Fast, cheap exploration.

name: codebase-explorer
description: "Fast codebase exploration. Use when searching for files, patterns, or understanding structure."
model: haiku
tools: ["Read", "Grep", "Glob"]
maxTurns: 10

Expensive expert

High-quality reasoning for critical tasks.

name: architecture-agent
description: "System architecture decisions. Use when planning major refactors or new features."
model: opus
memory: user       # cross-project architectural knowledge
maxTurns: 15

Anti-Patterns

Over-orchestration — spawning 5 agents for work a single Read + Grep solves. If you can do it inline, do it inline.
Duplicate work — the orchestrator searches for files, then spawns an agent that searches for the same files. Delegate OR do it yourself, never both.
Sequential when parallel works — issuing Task A, waiting, then Task B, when A and B are independent. Issue both in the same message.
Missing synthesis — spawning 5 agents but never combining their results. The orchestrator must synthesize.
Agent for everything — using Task to read a single file. Use Read directly — faster and cheaper.
Forgetting file-boundary discipline — subagents autonomously expand scope. Always list the exact files they may touch.
No result offloading — pulling 500-line subagent outputs back into the orchestrator context. Summarize + reference a file instead.

Common Gotchas

Subagents can’t read another session’s transcripts. Each session is a sealed context. Pass what the subagent needs in the prompt or write it to disk first.
Model IDs fail silently. Only sonnet, opus, haiku, or fully-pinned IDs work. sonnet-4, claude-sonnet, etc. — the subagent falls back to a default without warning.
Project-level agents override user-level. If a subagent behaves unexpectedly, check whether a same-named file exists at .claude/agents/ — it wins over ~/.claude/agents/.
bypassPermissions + external systems = pain. Never use it for agents that touch databases, APIs, or deploys. acceptEdits is the safe ceiling.
3-agent parallel cap. 4+ parallel subagents explode the parent’s context on convergence. Batch into groups of 3.
Token multiplier with teams. Each teammate gets a full context window. Use haiku for simple teammates and maxTurns on everyone.
Worktree cleanup. isolation: worktree auto-cleans on no-op runs, but failures can leave stale worktrees. List with git worktree list and prune with git worktree prune.

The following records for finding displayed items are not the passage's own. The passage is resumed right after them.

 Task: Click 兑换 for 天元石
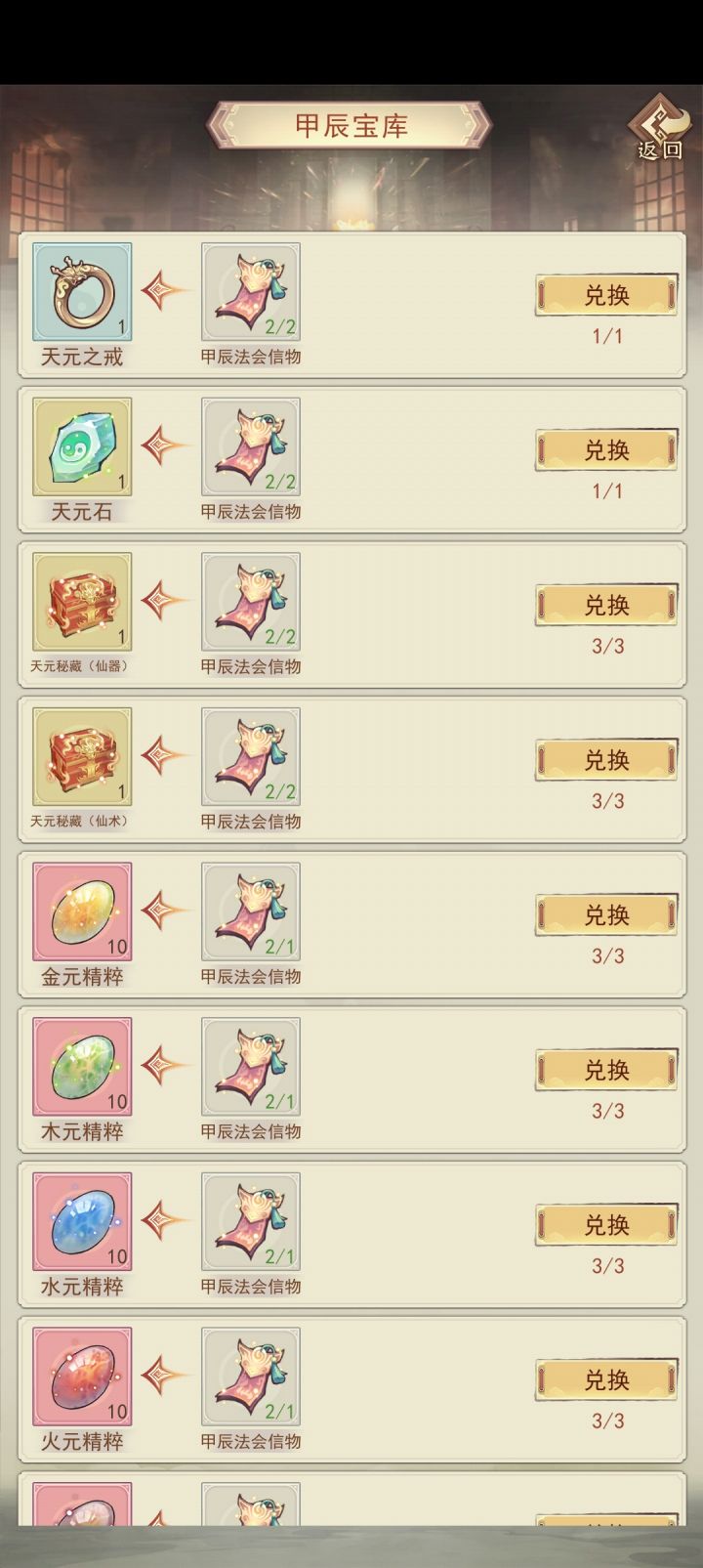click(x=606, y=450)
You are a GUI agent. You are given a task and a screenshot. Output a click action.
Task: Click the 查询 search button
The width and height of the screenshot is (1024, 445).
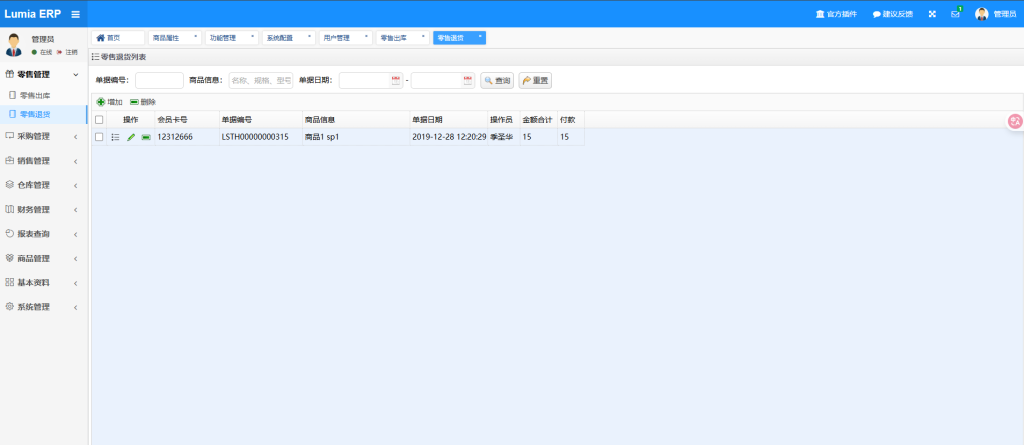tap(497, 80)
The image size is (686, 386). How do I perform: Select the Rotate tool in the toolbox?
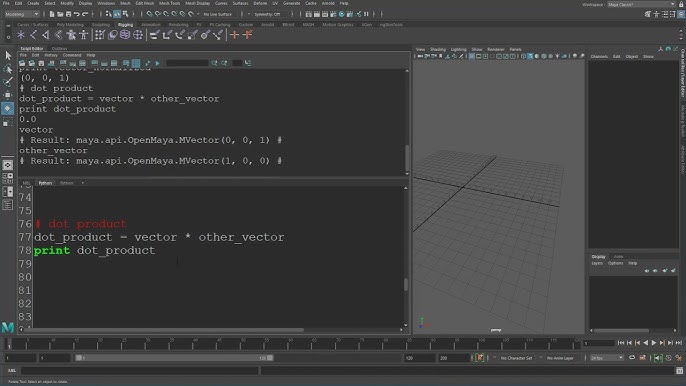pyautogui.click(x=7, y=109)
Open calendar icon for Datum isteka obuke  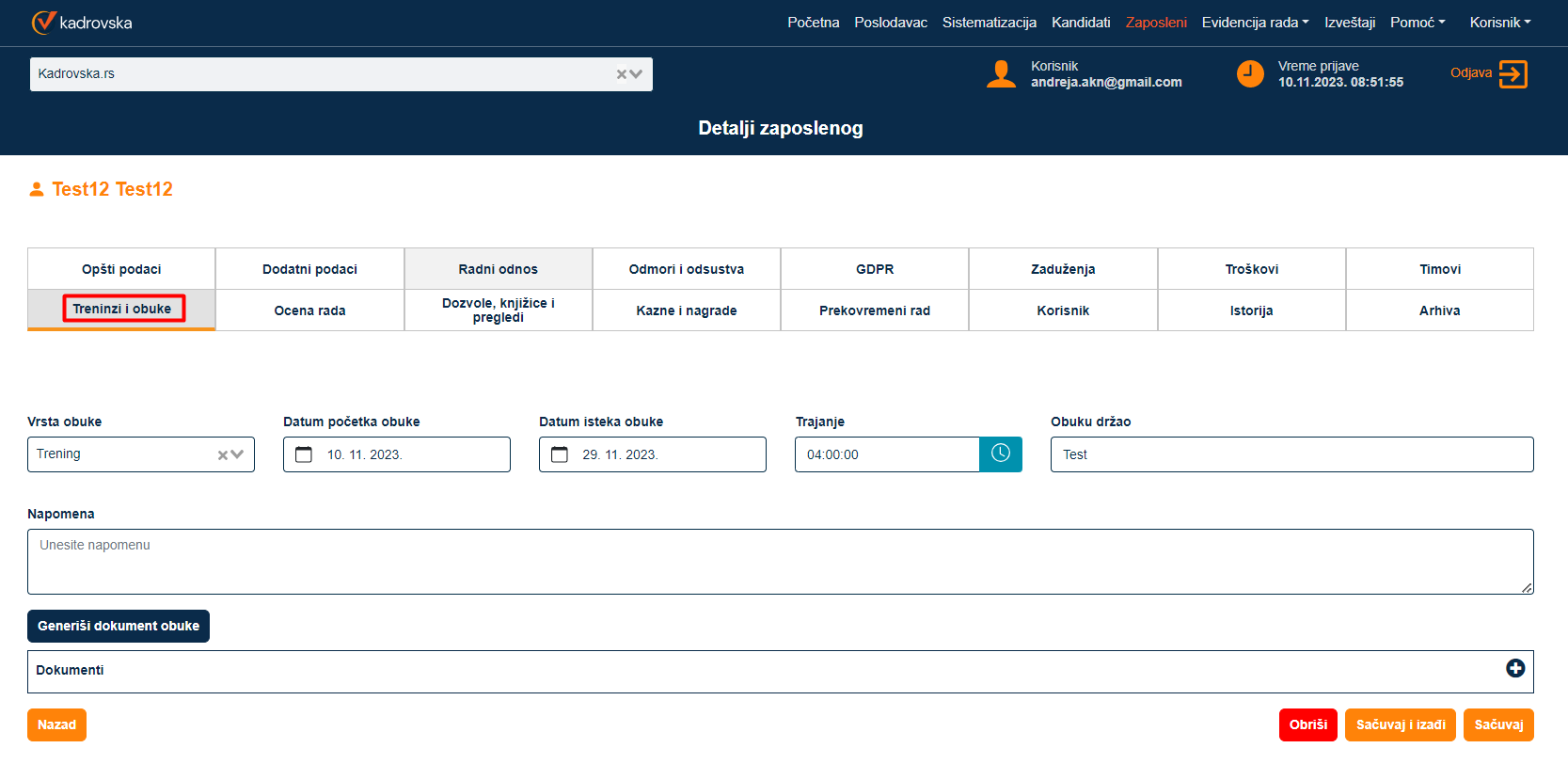(x=560, y=454)
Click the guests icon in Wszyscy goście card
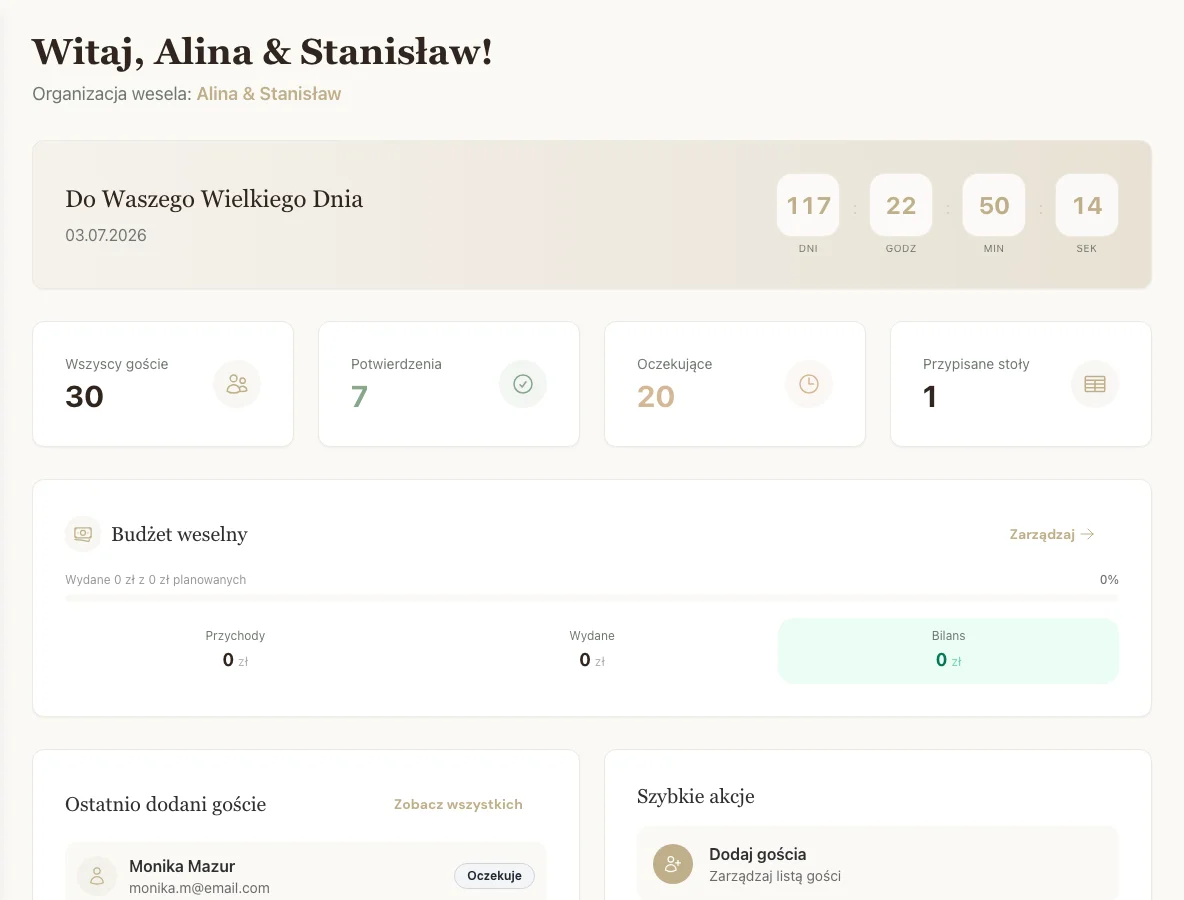 [x=237, y=384]
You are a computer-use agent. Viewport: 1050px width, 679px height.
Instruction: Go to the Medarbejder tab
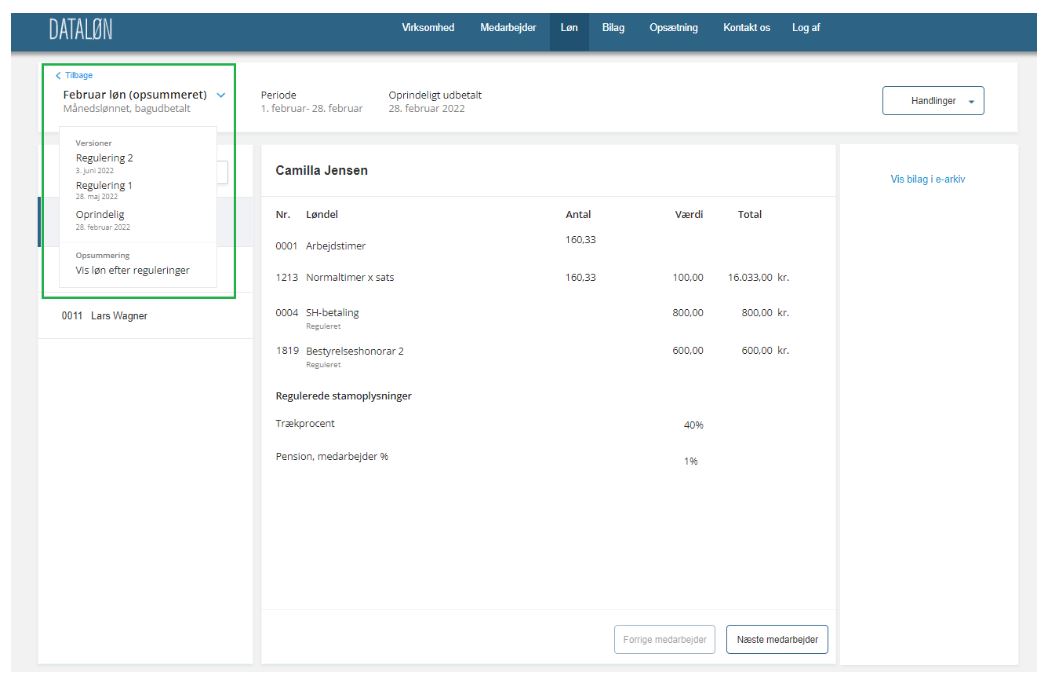[508, 28]
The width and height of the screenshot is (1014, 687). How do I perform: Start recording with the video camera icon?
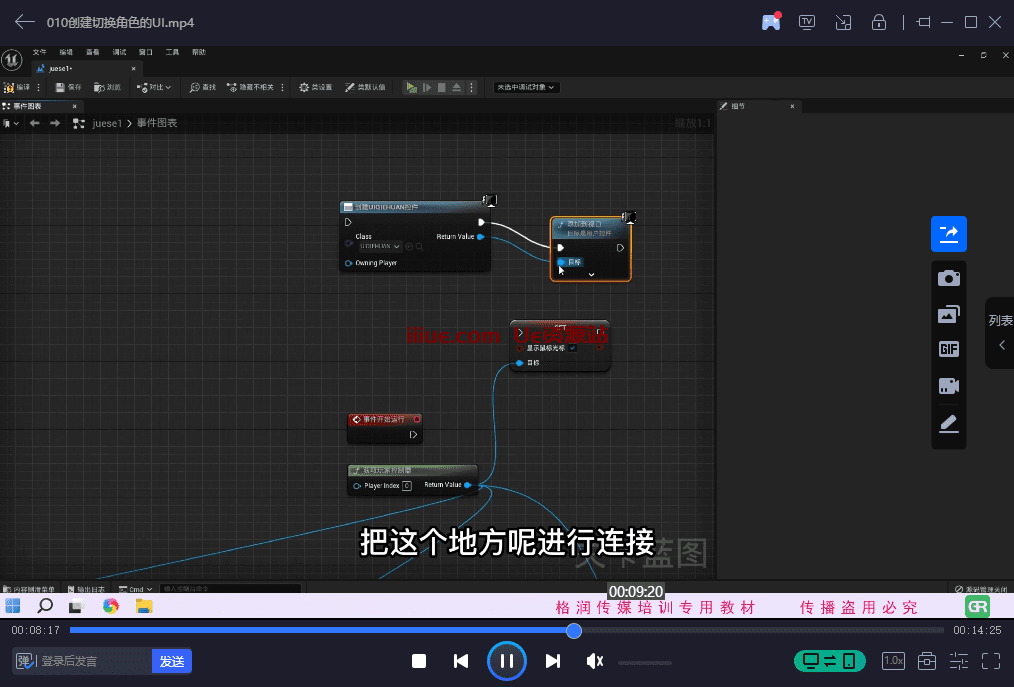(948, 385)
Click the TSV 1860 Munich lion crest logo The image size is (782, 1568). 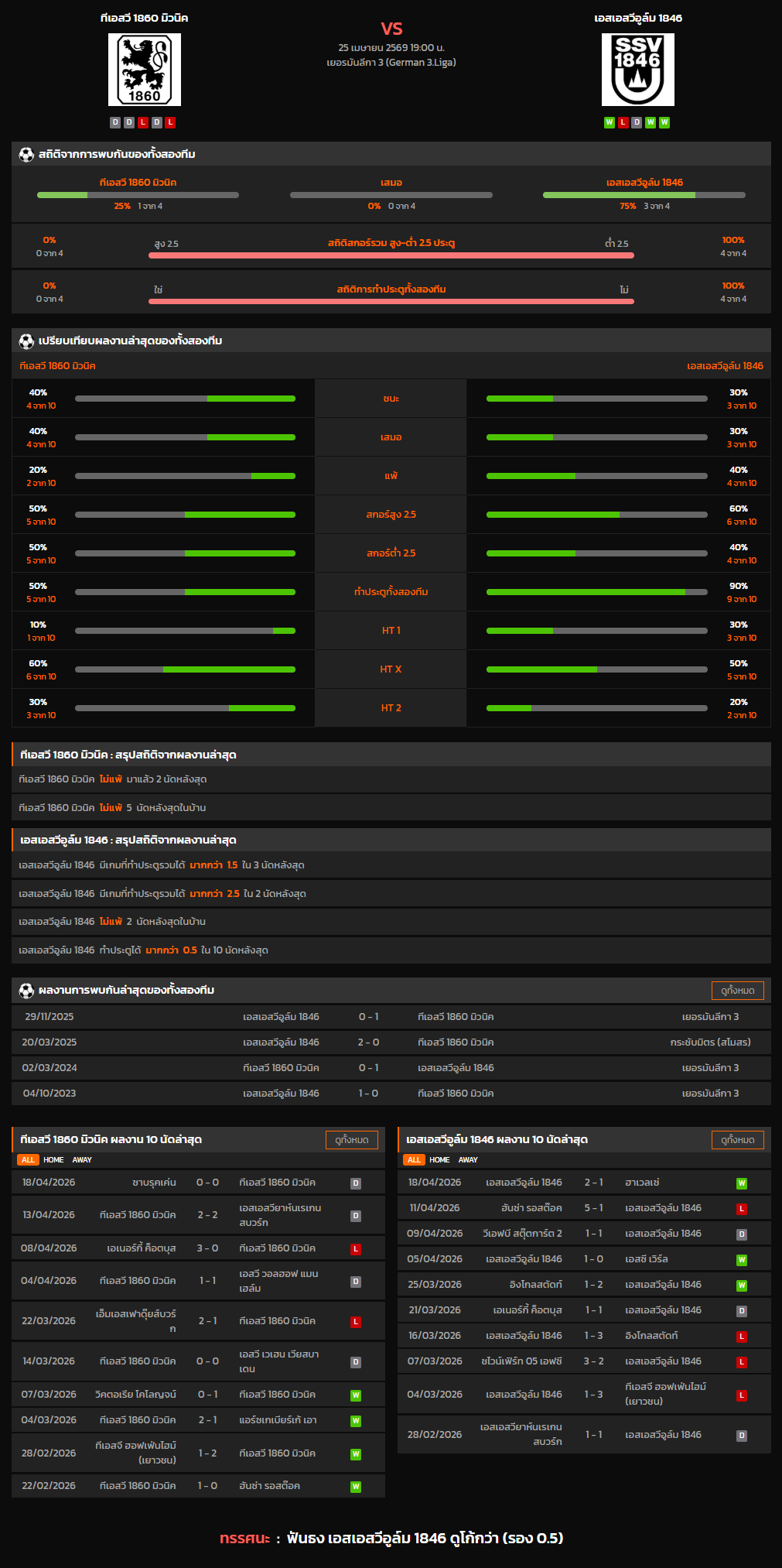(145, 70)
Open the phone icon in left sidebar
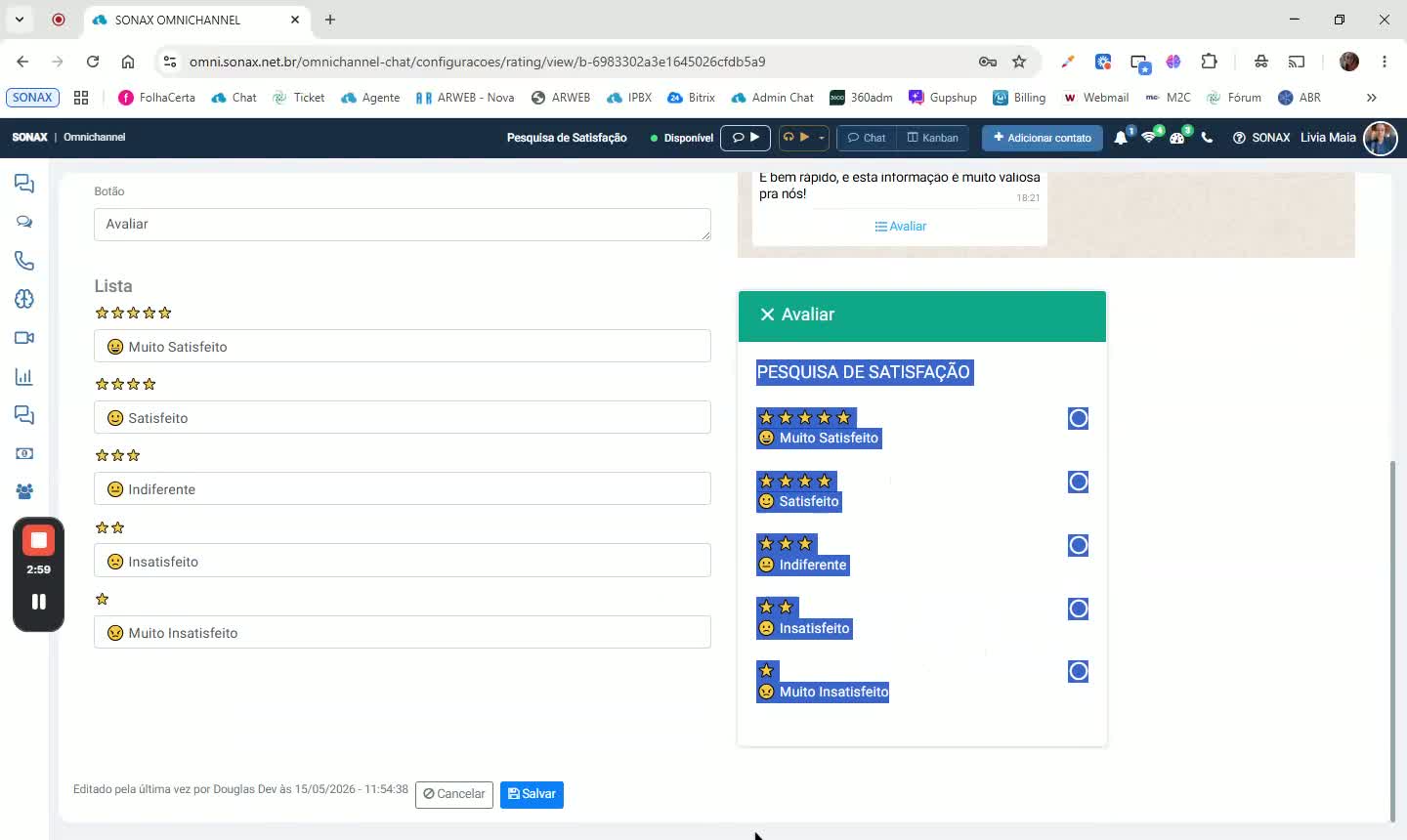 tap(24, 261)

Preparing for Teams (Do Now)

Even without enabling teams:

Standardize frontmatter — valid models, memory fields, maxTurns
Add monitoring hooks — SubagentStart / SubagentStop for visibility
Design team groupings — document which agents work together
Keep agents focused — one clear responsibility per agent

This groundwork makes team adoption seamless when the feature stabilizes.